====== RECORDS SUPPLIED ======

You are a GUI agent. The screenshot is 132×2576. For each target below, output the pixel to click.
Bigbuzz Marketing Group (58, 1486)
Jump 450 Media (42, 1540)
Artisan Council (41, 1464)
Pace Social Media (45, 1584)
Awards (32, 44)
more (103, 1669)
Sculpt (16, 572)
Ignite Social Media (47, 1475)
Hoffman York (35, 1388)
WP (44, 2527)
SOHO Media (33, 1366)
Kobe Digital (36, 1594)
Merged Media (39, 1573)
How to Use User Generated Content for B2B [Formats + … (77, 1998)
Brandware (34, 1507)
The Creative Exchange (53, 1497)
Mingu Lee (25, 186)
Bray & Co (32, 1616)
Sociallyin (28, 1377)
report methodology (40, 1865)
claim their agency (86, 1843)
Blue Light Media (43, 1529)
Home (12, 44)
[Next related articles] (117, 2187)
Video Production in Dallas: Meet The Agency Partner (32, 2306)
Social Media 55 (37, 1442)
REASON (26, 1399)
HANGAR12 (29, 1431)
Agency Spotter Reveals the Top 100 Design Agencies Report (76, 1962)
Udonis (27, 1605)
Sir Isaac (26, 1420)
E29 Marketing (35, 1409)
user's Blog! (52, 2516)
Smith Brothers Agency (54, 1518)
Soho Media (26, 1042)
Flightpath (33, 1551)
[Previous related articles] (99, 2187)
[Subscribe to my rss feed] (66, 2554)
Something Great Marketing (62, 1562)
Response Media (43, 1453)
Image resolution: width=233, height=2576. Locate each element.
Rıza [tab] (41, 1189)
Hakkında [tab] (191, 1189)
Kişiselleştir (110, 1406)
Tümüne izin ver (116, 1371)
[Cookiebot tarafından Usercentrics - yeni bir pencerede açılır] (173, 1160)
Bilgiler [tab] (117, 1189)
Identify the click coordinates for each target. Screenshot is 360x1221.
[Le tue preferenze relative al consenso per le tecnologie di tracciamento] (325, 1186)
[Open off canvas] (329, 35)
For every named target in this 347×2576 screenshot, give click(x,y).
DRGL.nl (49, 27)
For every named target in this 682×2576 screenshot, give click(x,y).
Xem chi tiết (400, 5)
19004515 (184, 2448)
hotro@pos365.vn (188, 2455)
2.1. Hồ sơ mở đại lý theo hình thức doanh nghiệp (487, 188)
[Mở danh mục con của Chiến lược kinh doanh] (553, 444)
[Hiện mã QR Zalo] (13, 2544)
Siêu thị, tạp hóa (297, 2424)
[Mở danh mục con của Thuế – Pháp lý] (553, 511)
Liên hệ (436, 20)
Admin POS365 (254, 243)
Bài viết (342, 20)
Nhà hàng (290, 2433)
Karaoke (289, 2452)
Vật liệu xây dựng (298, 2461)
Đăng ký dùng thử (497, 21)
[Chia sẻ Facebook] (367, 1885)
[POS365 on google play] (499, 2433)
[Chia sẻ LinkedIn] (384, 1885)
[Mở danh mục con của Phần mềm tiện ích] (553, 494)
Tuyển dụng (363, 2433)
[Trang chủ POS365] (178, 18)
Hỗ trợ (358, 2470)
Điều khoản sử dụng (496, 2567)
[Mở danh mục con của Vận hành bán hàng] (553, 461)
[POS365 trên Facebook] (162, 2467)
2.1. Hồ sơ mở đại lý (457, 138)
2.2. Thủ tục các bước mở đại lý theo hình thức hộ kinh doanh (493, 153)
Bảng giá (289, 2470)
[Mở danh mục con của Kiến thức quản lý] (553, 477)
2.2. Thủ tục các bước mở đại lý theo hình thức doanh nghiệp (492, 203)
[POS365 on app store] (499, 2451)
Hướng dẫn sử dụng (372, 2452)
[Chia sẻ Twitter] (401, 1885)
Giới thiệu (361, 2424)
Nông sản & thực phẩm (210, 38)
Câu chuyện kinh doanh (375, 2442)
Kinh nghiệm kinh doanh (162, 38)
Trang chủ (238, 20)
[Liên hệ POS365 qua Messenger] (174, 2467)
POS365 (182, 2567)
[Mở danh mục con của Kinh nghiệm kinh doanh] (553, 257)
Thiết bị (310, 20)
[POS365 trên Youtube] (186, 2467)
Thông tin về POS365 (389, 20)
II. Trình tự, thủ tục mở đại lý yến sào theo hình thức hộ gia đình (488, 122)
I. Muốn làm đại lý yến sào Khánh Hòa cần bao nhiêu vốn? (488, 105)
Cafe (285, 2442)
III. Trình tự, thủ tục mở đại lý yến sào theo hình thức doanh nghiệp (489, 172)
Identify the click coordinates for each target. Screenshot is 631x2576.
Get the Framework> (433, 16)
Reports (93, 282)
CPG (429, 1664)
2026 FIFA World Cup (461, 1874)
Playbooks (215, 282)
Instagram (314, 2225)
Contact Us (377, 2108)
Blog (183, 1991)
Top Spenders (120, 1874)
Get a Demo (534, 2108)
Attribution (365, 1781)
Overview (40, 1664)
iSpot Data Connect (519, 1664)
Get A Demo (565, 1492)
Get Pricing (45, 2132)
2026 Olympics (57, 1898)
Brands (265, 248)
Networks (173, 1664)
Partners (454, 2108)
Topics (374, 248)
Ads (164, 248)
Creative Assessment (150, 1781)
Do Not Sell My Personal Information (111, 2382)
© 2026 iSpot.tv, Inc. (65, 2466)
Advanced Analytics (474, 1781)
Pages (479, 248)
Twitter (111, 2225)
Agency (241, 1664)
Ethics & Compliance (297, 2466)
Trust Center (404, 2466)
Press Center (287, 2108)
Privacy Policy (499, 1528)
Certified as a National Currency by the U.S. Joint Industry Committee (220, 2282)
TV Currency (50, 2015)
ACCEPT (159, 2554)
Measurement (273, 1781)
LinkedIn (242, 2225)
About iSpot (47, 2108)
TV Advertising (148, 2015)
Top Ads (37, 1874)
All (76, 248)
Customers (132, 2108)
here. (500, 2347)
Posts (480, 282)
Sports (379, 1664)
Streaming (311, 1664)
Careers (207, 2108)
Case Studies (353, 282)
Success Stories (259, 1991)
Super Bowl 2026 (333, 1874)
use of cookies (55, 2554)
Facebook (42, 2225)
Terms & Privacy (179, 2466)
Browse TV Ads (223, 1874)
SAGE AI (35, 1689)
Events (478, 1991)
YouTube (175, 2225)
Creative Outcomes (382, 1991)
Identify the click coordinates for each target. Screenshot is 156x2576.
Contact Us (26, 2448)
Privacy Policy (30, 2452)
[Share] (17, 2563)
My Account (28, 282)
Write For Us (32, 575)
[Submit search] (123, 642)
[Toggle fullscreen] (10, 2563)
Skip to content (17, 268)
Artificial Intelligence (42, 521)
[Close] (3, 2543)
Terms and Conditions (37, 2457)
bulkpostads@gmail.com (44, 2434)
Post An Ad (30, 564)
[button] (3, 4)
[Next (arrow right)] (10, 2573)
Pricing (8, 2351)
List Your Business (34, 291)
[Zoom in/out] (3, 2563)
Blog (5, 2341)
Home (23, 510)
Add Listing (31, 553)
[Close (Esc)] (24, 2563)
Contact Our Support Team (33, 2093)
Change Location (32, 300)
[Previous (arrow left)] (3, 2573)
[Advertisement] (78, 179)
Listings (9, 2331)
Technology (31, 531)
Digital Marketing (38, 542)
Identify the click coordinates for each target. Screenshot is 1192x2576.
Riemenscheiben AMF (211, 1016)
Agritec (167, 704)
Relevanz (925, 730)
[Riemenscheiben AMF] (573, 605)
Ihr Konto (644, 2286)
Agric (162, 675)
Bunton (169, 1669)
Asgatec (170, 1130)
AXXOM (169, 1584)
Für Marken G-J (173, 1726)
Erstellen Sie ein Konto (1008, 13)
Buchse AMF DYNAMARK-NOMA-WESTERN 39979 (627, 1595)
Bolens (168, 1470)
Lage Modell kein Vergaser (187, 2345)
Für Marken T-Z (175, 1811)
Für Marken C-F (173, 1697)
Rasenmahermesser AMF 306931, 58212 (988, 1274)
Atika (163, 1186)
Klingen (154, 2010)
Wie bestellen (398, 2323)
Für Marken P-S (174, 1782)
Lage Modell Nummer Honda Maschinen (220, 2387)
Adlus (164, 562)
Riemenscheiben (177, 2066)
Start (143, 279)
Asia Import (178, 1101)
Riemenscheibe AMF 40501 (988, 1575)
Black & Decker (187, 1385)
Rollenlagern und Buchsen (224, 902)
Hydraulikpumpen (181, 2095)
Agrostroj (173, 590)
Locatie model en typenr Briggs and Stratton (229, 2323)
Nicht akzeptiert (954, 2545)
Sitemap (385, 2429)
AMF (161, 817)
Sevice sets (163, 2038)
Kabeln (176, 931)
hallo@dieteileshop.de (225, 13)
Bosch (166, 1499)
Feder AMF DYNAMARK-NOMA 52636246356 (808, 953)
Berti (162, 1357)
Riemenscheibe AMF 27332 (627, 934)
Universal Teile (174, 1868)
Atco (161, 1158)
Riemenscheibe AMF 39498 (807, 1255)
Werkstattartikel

======

> _TASK PROMPT_:
Starting at the top of the data above, repeat every line exactly until the line containing "Bilgiler [tab] (117, 1189)" has been given, then stop.

> _SOLUTION TO THIS PROBLEM_:
You are a GUI agent. The screenshot is 132×2576. For each target below, output the pixel to click.
Bigbuzz Marketing Group (58, 1486)
Jump 450 Media (42, 1540)
Artisan Council (41, 1464)
Pace Social Media (45, 1584)
Awards (32, 44)
more (103, 1669)
Sculpt (16, 572)
Ignite Social Media (47, 1475)
Hoffman York (35, 1388)
WP (44, 2527)
SOHO Media (33, 1366)
Kobe Digital (36, 1594)
Merged Media (39, 1573)
How to Use User Generated Content for B2B [Formats + … (77, 1998)
Brandware (34, 1507)
The Creative Exchange (53, 1497)
Mingu Lee (25, 186)
Bray & Co (32, 1616)
Sociallyin (28, 1377)
report methodology (40, 1865)
claim their agency (86, 1843)
Blue Light Media (43, 1529)
Home (12, 44)
[Next related articles] (117, 2187)
Video Production in Dallas: Meet The Agency Partner (32, 2306)
Social Media 55 (37, 1442)
REASON (26, 1399)
HANGAR12 (29, 1431)
Agency Spotter Reveals the Top 100 Design Agencies Report (76, 1962)
Udonis (27, 1605)
Sir Isaac (26, 1420)
E29 Marketing (35, 1409)
user's Blog! (52, 2516)
Smith Brothers Agency (54, 1518)
Soho Media (26, 1042)
Flightpath (33, 1551)
[Previous related articles] (99, 2187)
[Subscribe to my rss feed] (66, 2554)
Something Great Marketing (62, 1562)
Response Media (43, 1453)
Image resolution: width=233, height=2576. Locate each element.
Rıza [tab] (41, 1189)
Hakkında [tab] (191, 1189)
Kişiselleştir (110, 1406)
Tümüne izin ver (116, 1371)
[Cookiebot tarafından Usercentrics - yeni bir pencerede açılır] (173, 1160)
Bilgiler [tab] (117, 1189)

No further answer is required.